Class Activity, September 5

In this class activity, we will explore leverage and Cook’s distance for identifying influential points (i.e., observations which can substantially change our fitted regression model).

The following code generates data with a potential outlier at \(x = -2\):

# simulate a single explanatory variable from a Normal distribution
x <- rnorm(100)

# create P(Y = 1 | X) for each entry in x
# Here log odds = -1 + 2x
p <- exp(-1 + 2*x)/(1 + exp(-1 + 2*x))

# Finally, simulate a binary response at each x
y <- rbinom(100, 1, p)

x1 <- c(x, -2)
y1 <- c(y, 1)

Questions

Run the code above, then answer the following questions:

  1. The leverage values for a fitted model can be computed in R with the hatvalues(...) function. Plot leverage against the predictor x; does leverage always increase as we move away from the center of \(X\)?

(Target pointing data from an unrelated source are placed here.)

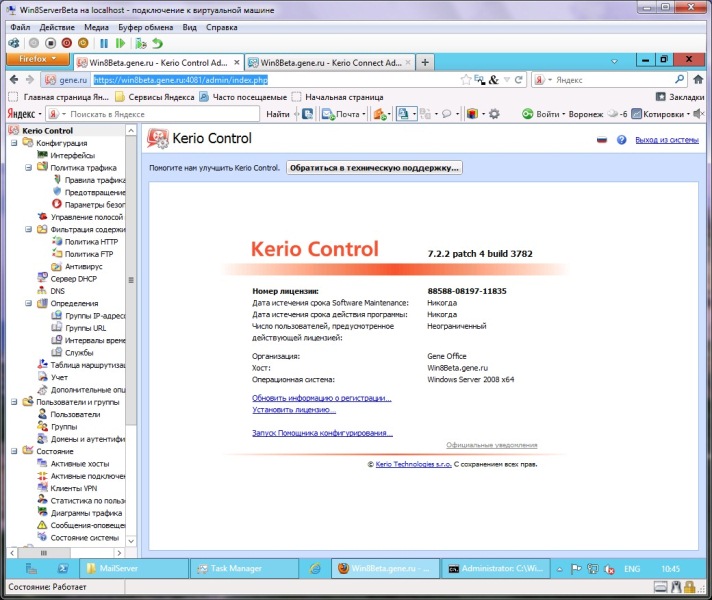Open the Антивирус filter settings
712x600 pixels.
point(83,267)

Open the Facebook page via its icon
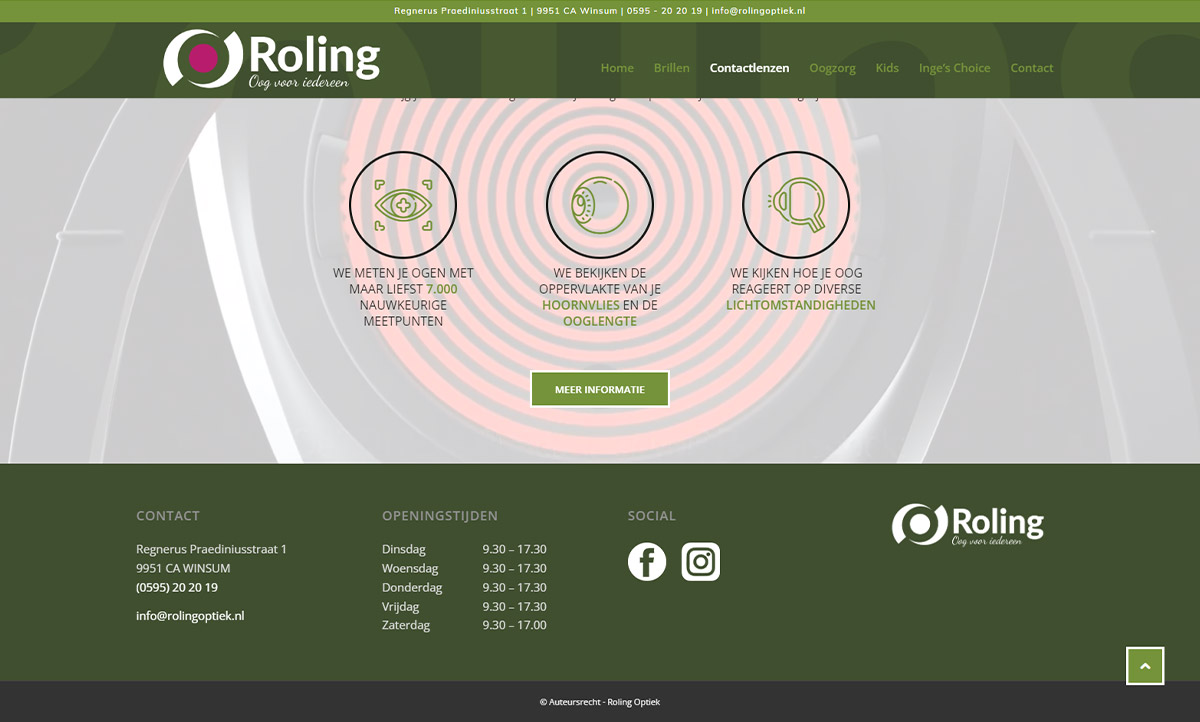tap(646, 561)
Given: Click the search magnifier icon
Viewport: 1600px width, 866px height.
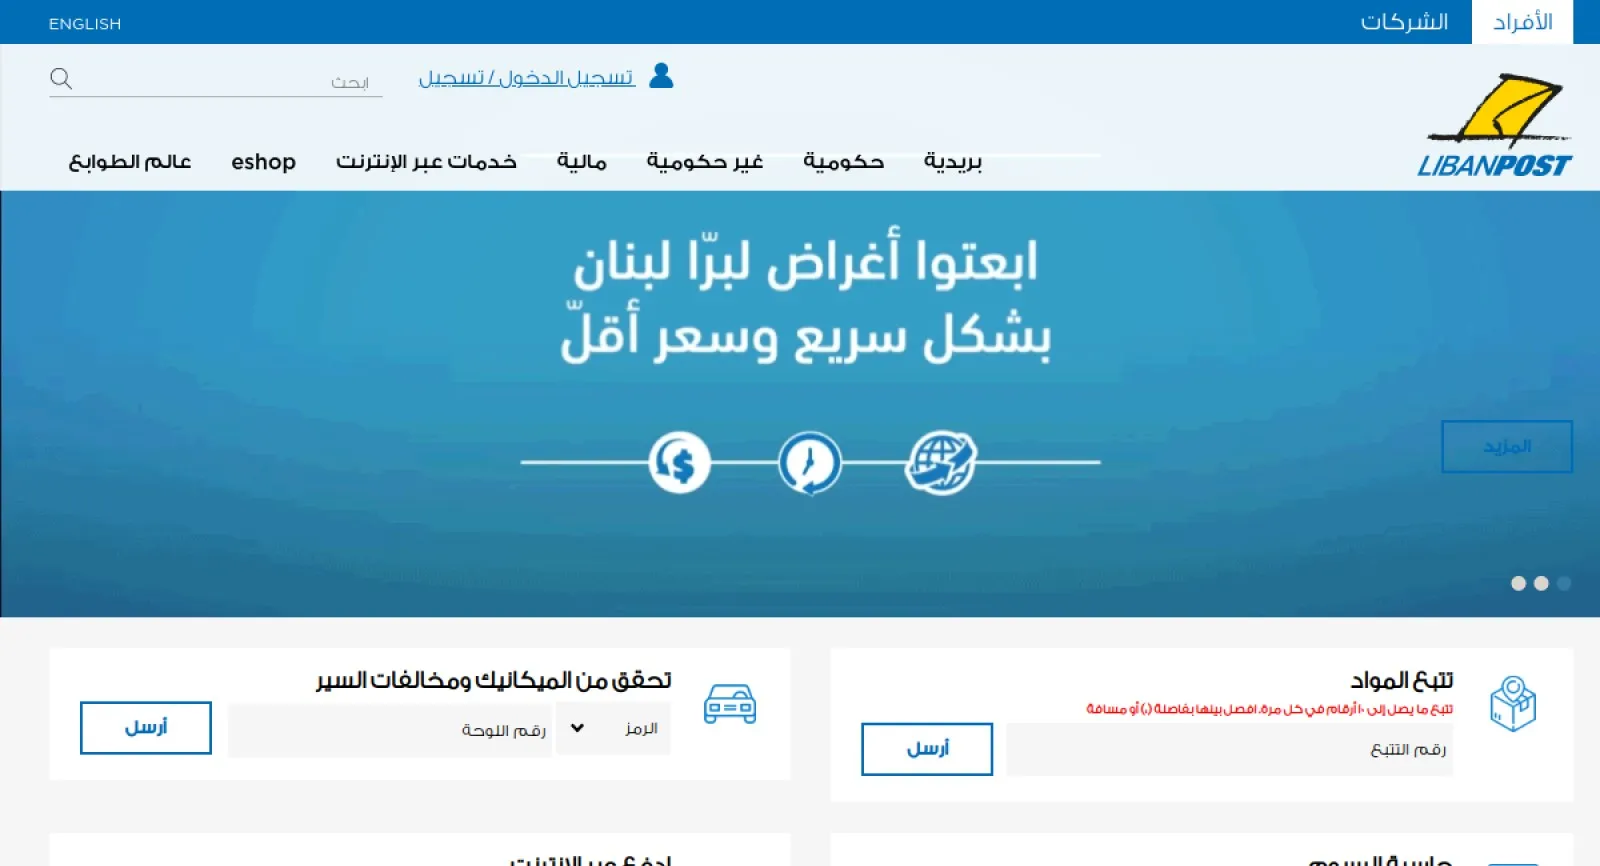Looking at the screenshot, I should [x=61, y=79].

  2. Cook’s distance can be computed in R with the cooks.distance(...) function. Plot Cook’s distance against x. Is the potential outlier identified as an influential point?

  3. Try changing the location of the outlier from \(x = -2\) to \(x =\) something else. How does Cook’s distance change as we move the potential outlier?

  4. Now increase the sample size of the simulated data. How does sample size impact whether an outlier is influential?